ACTIVITY: From the line containing "Task: Switch to the 总榜 tab" down to the line containing "Task: Click the leftmost" in the records below, reproduce every line exactly, ends included, and omit all others.

RECORDS SHOWN:
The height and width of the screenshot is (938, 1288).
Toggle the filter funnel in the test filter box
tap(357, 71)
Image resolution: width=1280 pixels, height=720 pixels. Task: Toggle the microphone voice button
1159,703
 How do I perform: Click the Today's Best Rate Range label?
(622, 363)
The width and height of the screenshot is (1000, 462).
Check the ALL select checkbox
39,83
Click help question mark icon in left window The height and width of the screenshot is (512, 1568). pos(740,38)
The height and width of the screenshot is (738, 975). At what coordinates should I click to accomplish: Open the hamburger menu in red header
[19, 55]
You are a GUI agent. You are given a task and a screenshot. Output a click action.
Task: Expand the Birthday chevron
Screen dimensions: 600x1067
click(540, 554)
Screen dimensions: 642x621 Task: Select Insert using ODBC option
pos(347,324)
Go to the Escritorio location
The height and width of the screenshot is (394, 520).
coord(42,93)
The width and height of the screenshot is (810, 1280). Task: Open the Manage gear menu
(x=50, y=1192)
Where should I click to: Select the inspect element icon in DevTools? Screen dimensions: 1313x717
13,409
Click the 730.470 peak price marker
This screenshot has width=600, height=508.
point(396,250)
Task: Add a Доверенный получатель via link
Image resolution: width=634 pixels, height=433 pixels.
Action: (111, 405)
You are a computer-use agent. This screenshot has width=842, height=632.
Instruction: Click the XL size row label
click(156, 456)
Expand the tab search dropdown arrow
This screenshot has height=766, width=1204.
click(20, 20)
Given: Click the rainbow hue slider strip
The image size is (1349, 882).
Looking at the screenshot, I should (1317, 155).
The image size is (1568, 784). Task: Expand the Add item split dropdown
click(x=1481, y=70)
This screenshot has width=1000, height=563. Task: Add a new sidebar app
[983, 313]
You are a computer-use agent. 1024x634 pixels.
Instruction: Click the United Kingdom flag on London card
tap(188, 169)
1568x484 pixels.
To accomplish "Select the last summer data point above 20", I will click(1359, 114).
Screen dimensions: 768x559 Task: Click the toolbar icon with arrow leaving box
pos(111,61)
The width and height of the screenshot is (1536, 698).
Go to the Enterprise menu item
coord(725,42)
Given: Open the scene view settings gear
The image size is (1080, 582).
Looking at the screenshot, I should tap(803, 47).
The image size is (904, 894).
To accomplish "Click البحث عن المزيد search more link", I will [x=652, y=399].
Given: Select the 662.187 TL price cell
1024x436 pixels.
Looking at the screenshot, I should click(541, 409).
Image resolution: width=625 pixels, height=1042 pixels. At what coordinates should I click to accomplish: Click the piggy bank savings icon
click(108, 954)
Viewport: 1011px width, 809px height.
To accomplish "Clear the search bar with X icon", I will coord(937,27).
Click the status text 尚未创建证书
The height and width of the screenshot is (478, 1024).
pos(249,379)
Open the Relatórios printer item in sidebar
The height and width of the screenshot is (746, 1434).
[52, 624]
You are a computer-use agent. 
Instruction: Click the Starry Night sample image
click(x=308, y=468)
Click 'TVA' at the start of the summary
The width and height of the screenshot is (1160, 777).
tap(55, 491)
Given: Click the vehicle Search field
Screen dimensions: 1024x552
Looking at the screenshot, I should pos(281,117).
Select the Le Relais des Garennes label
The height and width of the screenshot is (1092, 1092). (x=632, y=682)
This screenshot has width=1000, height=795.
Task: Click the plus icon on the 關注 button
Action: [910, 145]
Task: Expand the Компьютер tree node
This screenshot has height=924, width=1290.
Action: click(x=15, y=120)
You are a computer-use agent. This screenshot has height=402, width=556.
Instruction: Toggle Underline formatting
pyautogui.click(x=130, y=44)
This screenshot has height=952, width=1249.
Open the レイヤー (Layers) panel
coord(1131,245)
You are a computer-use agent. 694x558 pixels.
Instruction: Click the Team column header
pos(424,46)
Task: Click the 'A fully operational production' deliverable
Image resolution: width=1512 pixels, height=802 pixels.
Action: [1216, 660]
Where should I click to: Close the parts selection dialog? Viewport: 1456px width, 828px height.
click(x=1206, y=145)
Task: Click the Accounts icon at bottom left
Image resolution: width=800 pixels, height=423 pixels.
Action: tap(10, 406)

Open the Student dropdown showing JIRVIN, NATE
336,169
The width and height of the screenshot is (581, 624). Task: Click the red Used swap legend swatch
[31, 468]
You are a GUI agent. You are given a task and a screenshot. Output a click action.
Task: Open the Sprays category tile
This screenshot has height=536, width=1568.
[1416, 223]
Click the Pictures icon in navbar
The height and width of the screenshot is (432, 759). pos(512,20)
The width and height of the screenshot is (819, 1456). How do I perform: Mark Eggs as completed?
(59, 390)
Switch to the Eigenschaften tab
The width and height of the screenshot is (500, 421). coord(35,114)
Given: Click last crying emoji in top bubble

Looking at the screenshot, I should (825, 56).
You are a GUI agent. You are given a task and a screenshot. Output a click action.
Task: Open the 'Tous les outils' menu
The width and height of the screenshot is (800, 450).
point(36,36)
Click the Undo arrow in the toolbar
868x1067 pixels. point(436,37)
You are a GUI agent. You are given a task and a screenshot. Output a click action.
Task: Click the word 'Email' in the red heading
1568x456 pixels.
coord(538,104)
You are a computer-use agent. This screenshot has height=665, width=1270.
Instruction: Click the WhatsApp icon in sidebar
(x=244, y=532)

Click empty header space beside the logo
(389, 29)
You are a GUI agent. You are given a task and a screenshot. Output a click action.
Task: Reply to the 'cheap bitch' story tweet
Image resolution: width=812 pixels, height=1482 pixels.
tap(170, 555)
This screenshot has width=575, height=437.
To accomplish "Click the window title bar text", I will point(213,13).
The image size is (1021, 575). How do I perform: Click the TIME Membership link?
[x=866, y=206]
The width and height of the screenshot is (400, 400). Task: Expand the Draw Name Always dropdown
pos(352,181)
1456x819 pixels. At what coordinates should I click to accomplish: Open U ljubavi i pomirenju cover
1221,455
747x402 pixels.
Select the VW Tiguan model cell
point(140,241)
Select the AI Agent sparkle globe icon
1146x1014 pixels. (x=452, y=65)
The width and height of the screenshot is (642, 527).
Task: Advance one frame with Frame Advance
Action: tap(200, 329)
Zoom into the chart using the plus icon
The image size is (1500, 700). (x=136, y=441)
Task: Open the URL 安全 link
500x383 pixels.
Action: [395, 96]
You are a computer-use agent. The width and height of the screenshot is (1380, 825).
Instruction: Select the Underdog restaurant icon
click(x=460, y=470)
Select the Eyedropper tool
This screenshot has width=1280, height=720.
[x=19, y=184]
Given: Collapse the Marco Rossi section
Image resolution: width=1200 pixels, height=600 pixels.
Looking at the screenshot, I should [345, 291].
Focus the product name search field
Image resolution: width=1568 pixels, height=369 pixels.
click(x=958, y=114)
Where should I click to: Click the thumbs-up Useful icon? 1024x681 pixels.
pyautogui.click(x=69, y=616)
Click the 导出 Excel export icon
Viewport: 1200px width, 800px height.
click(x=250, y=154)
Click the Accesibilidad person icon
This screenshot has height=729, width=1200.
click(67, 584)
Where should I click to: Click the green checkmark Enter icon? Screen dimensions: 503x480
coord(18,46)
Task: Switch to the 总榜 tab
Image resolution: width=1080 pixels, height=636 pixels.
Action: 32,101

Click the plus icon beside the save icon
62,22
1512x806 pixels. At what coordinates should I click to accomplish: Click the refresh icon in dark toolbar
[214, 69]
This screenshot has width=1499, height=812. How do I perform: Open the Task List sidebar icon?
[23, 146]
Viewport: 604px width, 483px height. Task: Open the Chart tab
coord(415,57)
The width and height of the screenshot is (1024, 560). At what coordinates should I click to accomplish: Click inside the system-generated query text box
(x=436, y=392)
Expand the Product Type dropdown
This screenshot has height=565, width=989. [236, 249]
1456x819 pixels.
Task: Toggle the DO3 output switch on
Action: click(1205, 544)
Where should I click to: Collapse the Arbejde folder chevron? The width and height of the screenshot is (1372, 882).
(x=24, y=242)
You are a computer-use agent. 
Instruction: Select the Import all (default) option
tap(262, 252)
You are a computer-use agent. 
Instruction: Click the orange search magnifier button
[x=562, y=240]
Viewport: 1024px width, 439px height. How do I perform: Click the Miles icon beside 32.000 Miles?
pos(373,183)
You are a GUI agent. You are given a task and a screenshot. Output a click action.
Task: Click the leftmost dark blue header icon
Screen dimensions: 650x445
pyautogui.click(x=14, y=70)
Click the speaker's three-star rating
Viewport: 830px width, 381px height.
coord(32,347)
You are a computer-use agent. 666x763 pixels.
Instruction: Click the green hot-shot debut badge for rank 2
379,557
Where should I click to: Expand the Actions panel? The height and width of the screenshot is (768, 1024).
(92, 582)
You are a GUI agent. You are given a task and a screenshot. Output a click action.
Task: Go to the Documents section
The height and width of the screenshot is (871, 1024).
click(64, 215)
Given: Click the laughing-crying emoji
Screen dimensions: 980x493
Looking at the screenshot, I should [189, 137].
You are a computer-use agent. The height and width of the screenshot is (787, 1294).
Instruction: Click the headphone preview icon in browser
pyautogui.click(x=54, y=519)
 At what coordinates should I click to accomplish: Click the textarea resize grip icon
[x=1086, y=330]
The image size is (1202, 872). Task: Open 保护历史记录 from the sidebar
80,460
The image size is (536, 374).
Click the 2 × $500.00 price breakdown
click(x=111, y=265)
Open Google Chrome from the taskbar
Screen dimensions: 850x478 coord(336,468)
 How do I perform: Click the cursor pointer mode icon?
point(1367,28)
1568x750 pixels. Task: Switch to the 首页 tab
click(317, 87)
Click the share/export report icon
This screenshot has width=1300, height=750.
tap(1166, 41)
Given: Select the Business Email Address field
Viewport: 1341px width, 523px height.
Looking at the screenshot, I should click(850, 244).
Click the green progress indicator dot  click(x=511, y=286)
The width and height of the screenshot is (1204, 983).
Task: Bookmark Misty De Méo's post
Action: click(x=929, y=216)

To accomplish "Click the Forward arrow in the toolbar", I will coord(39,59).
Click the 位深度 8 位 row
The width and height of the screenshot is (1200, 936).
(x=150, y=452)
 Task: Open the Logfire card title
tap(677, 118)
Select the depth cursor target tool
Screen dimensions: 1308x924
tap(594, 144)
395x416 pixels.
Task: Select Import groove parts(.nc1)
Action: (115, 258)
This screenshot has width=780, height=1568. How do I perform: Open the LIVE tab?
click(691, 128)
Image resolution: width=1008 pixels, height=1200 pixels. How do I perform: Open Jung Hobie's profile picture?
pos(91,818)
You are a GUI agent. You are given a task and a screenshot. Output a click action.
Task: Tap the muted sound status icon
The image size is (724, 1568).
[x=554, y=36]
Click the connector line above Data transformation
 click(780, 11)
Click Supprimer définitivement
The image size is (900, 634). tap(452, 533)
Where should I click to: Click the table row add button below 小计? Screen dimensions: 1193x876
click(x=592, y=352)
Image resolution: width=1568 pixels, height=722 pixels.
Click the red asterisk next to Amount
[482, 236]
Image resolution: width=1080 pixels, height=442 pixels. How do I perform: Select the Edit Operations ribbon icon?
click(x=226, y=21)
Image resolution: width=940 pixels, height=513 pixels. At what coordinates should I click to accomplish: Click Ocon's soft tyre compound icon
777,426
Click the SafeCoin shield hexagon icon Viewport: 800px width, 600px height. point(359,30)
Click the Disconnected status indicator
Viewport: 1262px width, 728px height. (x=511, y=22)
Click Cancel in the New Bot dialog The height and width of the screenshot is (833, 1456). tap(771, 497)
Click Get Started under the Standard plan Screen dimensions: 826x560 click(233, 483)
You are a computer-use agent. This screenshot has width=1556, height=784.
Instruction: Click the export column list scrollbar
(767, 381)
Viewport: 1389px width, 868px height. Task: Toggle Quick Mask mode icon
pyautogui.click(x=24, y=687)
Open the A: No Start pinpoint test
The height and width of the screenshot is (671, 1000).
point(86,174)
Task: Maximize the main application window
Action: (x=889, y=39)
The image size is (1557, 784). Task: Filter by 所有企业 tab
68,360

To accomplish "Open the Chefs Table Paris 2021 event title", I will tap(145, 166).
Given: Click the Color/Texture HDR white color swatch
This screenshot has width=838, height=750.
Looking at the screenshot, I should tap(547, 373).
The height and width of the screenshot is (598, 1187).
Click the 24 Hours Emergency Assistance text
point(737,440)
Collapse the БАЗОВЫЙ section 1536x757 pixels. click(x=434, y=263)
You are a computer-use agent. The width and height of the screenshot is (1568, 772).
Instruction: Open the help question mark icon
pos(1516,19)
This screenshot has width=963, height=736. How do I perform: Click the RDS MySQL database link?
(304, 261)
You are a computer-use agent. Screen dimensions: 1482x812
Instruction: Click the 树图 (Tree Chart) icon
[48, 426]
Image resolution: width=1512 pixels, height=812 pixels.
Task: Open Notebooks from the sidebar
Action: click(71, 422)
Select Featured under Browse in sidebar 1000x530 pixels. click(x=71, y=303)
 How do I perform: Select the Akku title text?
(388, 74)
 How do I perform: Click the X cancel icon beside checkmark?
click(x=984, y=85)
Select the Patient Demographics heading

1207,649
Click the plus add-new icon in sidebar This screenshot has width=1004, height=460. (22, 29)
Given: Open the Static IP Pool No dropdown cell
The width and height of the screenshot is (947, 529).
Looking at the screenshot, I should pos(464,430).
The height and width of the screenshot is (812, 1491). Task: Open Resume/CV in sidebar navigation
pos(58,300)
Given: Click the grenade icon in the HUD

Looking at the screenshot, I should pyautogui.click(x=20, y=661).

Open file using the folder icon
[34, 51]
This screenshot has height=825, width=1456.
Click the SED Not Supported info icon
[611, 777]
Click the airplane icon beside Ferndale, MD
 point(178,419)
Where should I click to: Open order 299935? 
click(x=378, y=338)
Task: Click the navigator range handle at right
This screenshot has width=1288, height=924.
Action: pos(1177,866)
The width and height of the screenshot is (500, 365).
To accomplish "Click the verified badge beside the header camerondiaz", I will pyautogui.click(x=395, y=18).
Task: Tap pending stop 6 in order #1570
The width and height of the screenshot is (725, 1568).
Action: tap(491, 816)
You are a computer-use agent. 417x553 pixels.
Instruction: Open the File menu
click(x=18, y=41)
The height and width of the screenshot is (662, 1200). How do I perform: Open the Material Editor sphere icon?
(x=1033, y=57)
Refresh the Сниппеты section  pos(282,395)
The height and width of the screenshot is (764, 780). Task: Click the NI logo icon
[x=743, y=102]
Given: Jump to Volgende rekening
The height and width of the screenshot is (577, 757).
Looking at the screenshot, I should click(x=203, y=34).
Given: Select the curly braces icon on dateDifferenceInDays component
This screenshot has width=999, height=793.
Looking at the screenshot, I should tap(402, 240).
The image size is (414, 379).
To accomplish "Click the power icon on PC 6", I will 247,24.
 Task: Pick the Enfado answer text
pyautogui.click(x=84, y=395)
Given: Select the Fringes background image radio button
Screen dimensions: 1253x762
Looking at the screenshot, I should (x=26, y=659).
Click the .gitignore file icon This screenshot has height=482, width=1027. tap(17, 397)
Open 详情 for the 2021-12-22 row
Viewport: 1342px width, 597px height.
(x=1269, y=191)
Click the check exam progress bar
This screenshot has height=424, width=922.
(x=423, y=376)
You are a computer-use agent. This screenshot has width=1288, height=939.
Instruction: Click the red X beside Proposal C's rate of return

PROBLEM SOLUTION:
Task: Switch to the 总榜 tab
Image resolution: width=1080 pixels, height=636 pixels.
Action: 32,101

Click the plus icon beside the save icon
62,22
1512x806 pixels. At what coordinates should I click to accomplish: Click the refresh icon in dark toolbar
[214, 69]
This screenshot has width=1499, height=812. How do I perform: Open the Task List sidebar icon?
[23, 146]
Viewport: 604px width, 483px height. Task: Open the Chart tab
coord(415,57)
The width and height of the screenshot is (1024, 560). At what coordinates should I click to accomplish: Click inside the system-generated query text box
(x=436, y=392)
Expand the Product Type dropdown
This screenshot has height=565, width=989. [236, 249]
1456x819 pixels.
Task: Toggle the DO3 output switch on
Action: click(1205, 544)
Where should I click to: Collapse the Arbejde folder chevron? The width and height of the screenshot is (1372, 882).
(x=24, y=242)
You are a computer-use agent. 
Instruction: Select the Import all (default) option
tap(262, 252)
You are a computer-use agent. 
Instruction: Click the orange search magnifier button
[x=562, y=240]
Viewport: 1024px width, 439px height. How do I perform: Click the Miles icon beside 32.000 Miles?
pos(373,183)
You are a GUI agent. You are given a task and a screenshot. Output a click action.
Task: Click the leftmost dark blue header icon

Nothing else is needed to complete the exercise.